++++ Supplied data ++++
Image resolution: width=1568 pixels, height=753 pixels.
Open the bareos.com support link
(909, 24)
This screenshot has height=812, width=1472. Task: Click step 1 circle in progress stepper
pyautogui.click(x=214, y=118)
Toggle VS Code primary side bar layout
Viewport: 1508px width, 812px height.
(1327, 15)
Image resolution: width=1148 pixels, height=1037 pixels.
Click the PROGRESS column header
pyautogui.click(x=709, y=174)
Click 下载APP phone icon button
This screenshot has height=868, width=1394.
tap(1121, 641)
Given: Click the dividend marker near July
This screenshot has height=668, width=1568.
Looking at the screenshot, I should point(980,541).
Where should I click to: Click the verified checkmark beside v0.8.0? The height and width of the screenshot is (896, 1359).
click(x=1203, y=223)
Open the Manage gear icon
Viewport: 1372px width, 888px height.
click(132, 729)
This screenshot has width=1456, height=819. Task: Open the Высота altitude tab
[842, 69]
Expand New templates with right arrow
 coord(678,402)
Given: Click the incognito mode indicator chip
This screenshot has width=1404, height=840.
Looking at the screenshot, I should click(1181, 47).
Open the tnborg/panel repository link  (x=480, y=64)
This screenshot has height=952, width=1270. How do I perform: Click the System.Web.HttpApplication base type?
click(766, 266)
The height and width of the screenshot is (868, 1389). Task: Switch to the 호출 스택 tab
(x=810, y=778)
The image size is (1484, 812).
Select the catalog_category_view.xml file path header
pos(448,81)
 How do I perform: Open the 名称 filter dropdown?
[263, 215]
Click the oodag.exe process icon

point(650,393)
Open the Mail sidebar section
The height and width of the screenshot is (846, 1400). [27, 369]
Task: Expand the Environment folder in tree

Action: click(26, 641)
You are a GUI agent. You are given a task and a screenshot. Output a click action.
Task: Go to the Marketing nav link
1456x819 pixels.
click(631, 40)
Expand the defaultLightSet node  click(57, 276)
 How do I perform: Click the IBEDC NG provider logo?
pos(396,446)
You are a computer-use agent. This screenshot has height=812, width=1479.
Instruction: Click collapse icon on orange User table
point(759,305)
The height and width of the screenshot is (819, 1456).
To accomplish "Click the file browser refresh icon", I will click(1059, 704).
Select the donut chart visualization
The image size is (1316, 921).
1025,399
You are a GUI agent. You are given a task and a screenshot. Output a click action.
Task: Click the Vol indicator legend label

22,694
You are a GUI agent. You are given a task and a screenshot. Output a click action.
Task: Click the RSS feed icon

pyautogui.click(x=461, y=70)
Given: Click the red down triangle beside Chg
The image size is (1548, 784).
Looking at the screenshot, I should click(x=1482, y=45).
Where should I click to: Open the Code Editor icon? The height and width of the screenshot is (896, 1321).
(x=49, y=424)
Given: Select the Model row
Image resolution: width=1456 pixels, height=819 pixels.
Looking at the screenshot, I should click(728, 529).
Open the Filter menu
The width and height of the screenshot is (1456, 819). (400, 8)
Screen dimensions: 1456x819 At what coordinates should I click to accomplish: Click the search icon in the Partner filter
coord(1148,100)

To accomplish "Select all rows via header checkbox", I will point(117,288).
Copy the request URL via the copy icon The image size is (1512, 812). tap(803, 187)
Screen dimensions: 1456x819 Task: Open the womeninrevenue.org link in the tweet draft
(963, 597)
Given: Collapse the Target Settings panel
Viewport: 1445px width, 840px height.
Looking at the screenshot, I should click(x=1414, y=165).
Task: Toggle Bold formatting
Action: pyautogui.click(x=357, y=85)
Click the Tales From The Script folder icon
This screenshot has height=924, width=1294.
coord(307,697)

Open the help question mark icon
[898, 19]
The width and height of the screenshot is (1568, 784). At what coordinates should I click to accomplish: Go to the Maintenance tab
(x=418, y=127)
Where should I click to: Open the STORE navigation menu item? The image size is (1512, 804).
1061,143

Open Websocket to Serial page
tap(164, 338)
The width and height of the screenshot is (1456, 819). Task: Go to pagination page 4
++++
Search the data above for lines holding "will" and copy each of them.

## Solved exercise
To accomplish "Click the file browser refresh icon", I will click(1059, 704).
To accomplish "Select all rows via header checkbox", I will point(117,288).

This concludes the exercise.